Please repeat exactly the lines from the one containing "Task: Click the" through the last line of the records, both included, and nothing else, leaving out any pictures.

-- Records provided follows --

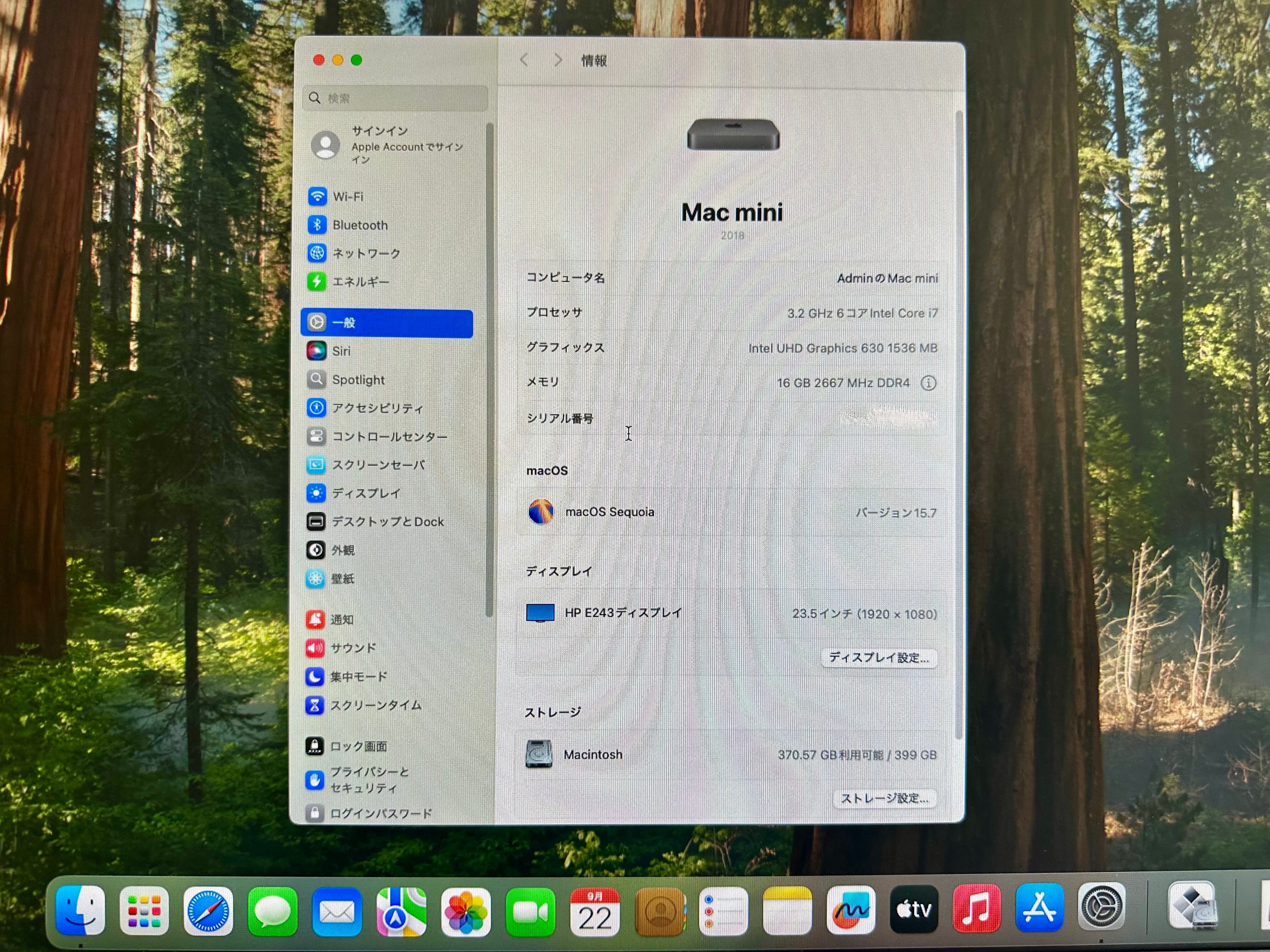Open Wi-Fi settings in sidebar
Image resolution: width=1270 pixels, height=952 pixels.
[x=347, y=197]
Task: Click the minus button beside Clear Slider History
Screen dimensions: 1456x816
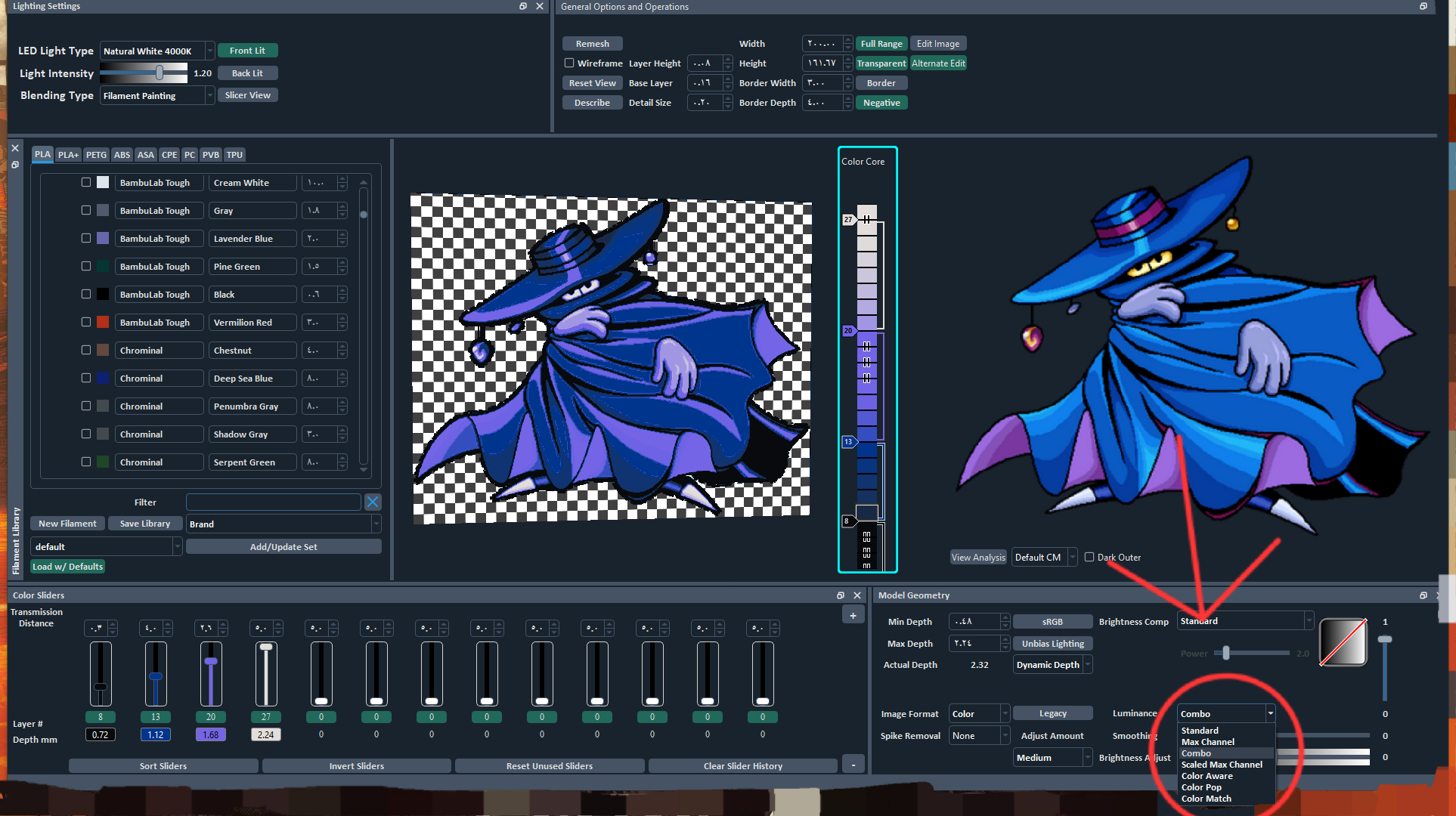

-- Records provided concluded --

▶ _Result for this task_:
Task: Click the minus button beside Clear Slider History
Screen dimensions: 1456x816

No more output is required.